**Your instructions**
Transcribe the data verbatim and drop its images.

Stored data
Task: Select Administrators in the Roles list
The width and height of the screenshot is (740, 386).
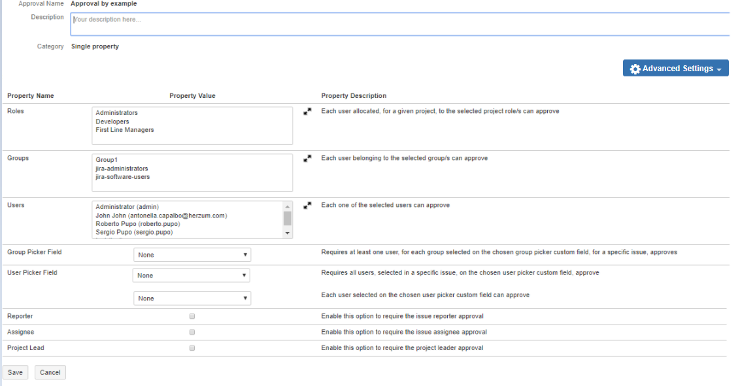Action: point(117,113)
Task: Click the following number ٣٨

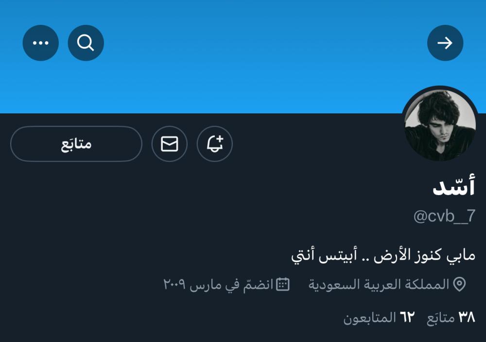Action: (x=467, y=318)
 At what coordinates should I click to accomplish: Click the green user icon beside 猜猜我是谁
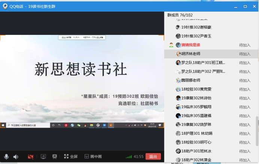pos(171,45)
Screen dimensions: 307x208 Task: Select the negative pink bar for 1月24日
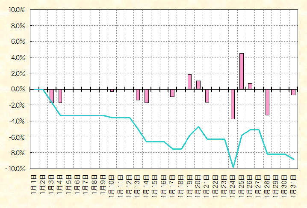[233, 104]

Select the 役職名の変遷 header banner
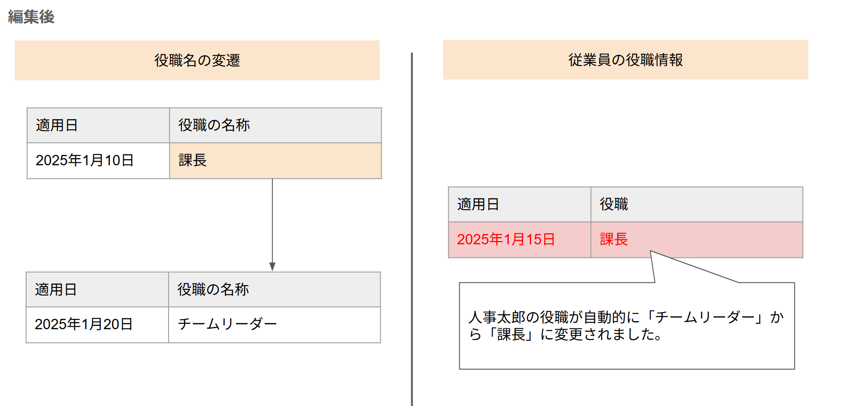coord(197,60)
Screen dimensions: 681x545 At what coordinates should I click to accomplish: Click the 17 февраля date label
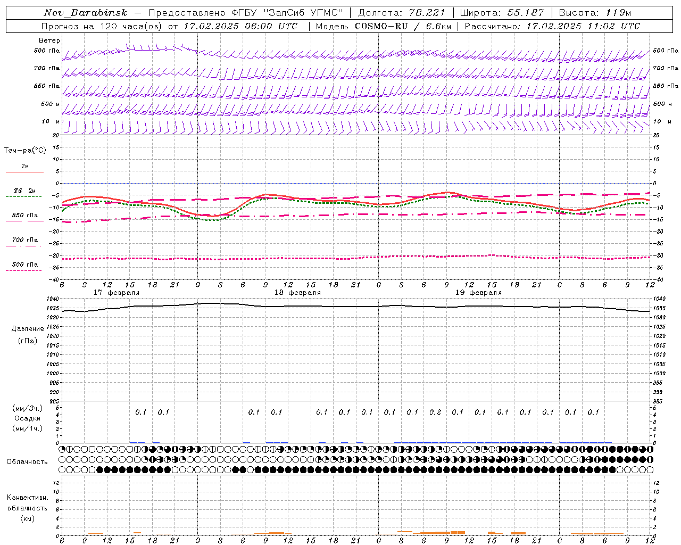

**Solution for this problem**
Task: Select Administrators in the Roles list
The width and height of the screenshot is (740, 386).
Action: point(117,113)
Task: Click the following number ٣٨

Action: (x=467, y=318)
 At what coordinates should I click to accomplish: Click the green user icon beside 猜猜我是谁
pos(171,45)
Screen dimensions: 307x208 Task: Select the negative pink bar for 1月24日
[233, 104]

Select the 役職名の変遷 header banner
coord(197,60)
Screen dimensions: 681x545 At what coordinates should I click to accomplish: Click the 17 февраля date label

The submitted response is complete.